Data may be collected as answers to questions in surveys: ask a group of people about their preferences for a given product.

Each value in a data set is called data value.

Data collected may be used to make important decisions. But before being used, data must first be analyzed. The latest technological developments made it possible to collect large amount of raw data and therefore efficient methods and tools are needed to analyze and hence make sense of this data and therefore make decisions.
Data analysis presents data in useful and meaningful way that may be used to make important decisions.

## Variables and Types of Data

### Quantitative and Qualitative

A variable may be quantitative or qualitative.
Quantitative variables representing quantities such as price, height, number of students, ... are represented by numbers.
Qualitative variables corresponding to data such as colors, direction (North, South, ...), answers to questions (yes, no) are represented by words.

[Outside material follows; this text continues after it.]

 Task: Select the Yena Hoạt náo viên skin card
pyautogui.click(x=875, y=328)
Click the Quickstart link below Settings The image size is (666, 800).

### Continuous and Discrete Variables

A Variable corresponding to quantitative data may be classified as:
1 - A continuous variable can have an infinite number of values between any two values. continuous variables are usually represented by numbers including decimal points and are usually obtained by measurement.
Examples of continuous variables are:
a - height (cm): 1.23 , 0.49, 12.67,...
b - weight (Kg): 34.51 , 89.23 , 0.99, ...
c - time (seconds): 23.45 , 89.45 , 0.05 , ...
d - temperature (in degree Celsius): 12.56 , 78.91 , 90.34 , ...

2 - A discrete variable assumes values that can be counted.
a - number of students: 12 , 67 , 18 , ...

## Populations and Samples

The population is the set of all measurements (or observations) being studied. A sample is a subset of measurements (or observations) from the population being studied.
Samples are usually selected in such a way that have the same or similar characteristics as the population.

## Descriptive and Inferential Statistics

Statistics is the science of collecting, organizing, presenting and generalizing data. There are two major branches of statistics.

1 - Descriptive statistics includes the collection, such as measurements and observations of data, organization, creating summaries and presenting in the form of tables, graphs, patterns ... of data.
The amount of data may be overwhelming. As an example the data related to the values of the Dow, S&P and Nasdaq stock markets indices from 12/16/92 to 12/14/21 and consisting of 7303 rows are included in the table of Dow, S&P and Nasdaq. One cannot draw any conclusion by looking at the data in the table. However a simple graph as the one shown below, helps in drawing important conclusions: over the same period of time, the Nasdaq increased much faster than both the Dow and S&P indices.
Note that the data graphed below has been normalized such that the data values on the 12/16/92 is equal to 1. This is done by dividing all data values by the data value on the date 12/16/92.

2 - Inferential statistics includes the conclusion and generalizations of data behavior of a population using samples of the population. To ensure an accurate statistical inference, data sample must represent every segment of the population.
In surveys for example, people should be randomly selected in order to draw accurate inferences that make sense.